Text segment.
────────────────────────────────────────
So, it made perfect sense to bring my love of natural alluvial river gold and ring making together as Jacqueline & Edward.  There may be jewellers out there who work in Scottish Gold and there may be gold panners who pass on their gold to a small number of jewellers, but the two do not co-exist as one person, at least not outside of Jacqueline & Edward.  Panning as a kid, geology and geochemistry as a university student, a 15 year career as an environmental consultant and the latter years working as a goldsmith has instilled a rather unusual and unique set of skills which allow Jacqueline & Edward to exist.

Gold Provenance

We gift our family gold, found over the last two generations within rivers across the United Kingdom and beyond within our ethical wedding rings.  It is quite common that we have gold from an area of importance to our Clients, such as stone’s throw from a wedding venue or the hills they used to play in as a child.   Alluvial gold from different areas has a unique geochemical fingerprint owing to the geological environment of formation in that location.  This means that the gold from different areas we use in our rings can be uniquely tied to that region, just as both rings of a matching pair can be uniquely tied to each other when being made from the same molten bead of gold.
────────────────────────────────────────
Questions.
a) Using the passage on river gold and ring making, decide whether each statement agrees with it. Answer yes or no for each, and quote the words from the passage that settle it.
(i) The gold in the rings was found over the last two generations.
(ii) The writer spent 10 years as an environmental consultant.
(iii) Alluvial gold from different areas shares the same geochemical fingerprint.
b) Extend the passage on river gold and ring making from its final sentence.
The data after the passage on river gold and ring making can be ignored.

Input data.
────────────────────────────────────────
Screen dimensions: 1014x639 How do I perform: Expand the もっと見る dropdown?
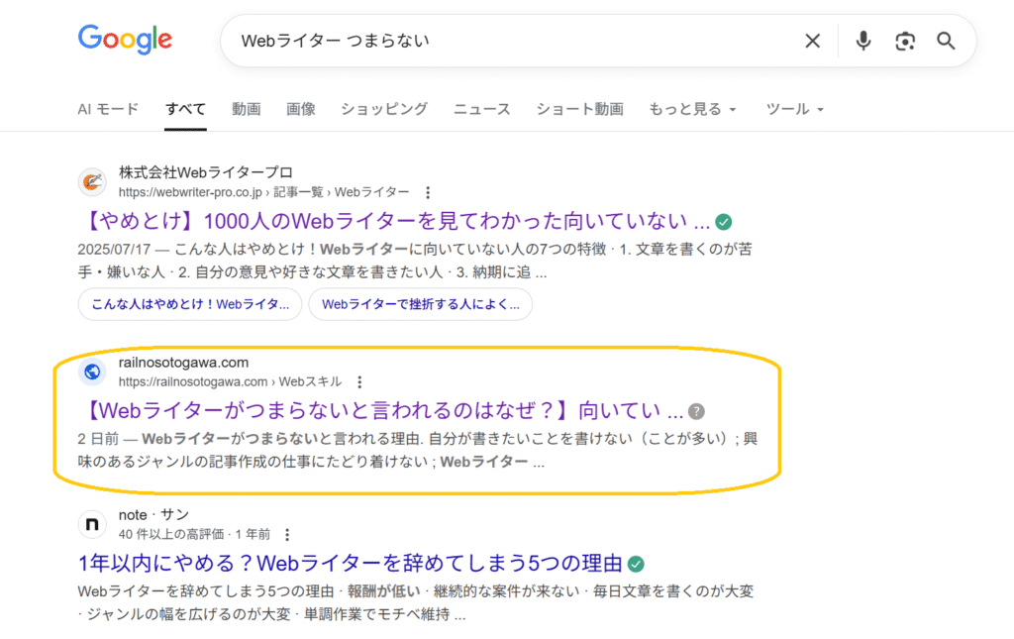(x=692, y=109)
────────────────────────────────────────
Solved problems.
a)
(i) Yes: "found over the last two generations within rivers across the United Kingdom and beyond"
(ii) No: "a 15 year career as an environmental consultant"
(iii) No: "Alluvial gold from different areas has a unique geochemical fingerprint"

b)
The birth of our Ethical Wedding Rings

For the last 15 years, prior to Jacqueline & Edward becoming a serious venture, I worked full time as a contaminated land specialist within the environmental sector as I built up J&E with my wife during evenings and weekends.  During that time, I became a chartered scientist, chartered environmentalist and chartered member of water and environmental management.  My job mattered on a moral level, hence I gained additional environmental credentials and was the result of wanting to make a positive difference to the world around me.  Jacqueline & Edward inevitably adopts the same values.  I don’t want to use any metals directly associated with mining, so we use recycled metals in all of our work, after all I spent some of those 15 years remediating the impacts of historically active metalliferous mines in the north of England.  There is plenty of silver, gold and copper already out there and it just needs diverting towards a new existence… one which begins in my workshop and ends in a ring on your finger.

Why the name Jacqueline & Edward?

Our company name was inspired by two very special people in my life.  The first is Jacqueline, without who there would be no Jacqueline & Edward.  She is the yin to my yang and keeps the company grounded, organised and fuelled for travelling in the right direction.  You’ll no doubt hear more from her as these blog posts progress.  The second is Edward; Eddie, to those who knew him, or Albert Edward Bell to those who did not.  He was my father.  It is because of him I found my love of gold and because of that passion I eventually created Jacqueline & Edward (with a warm and hefty nudge from Jacqueline of course).  If he was around today, he would have been the hard-grafting old timer who took you out to find gold for your wedding rings with a gold pan in one hand and a flask of hot coffee in the other.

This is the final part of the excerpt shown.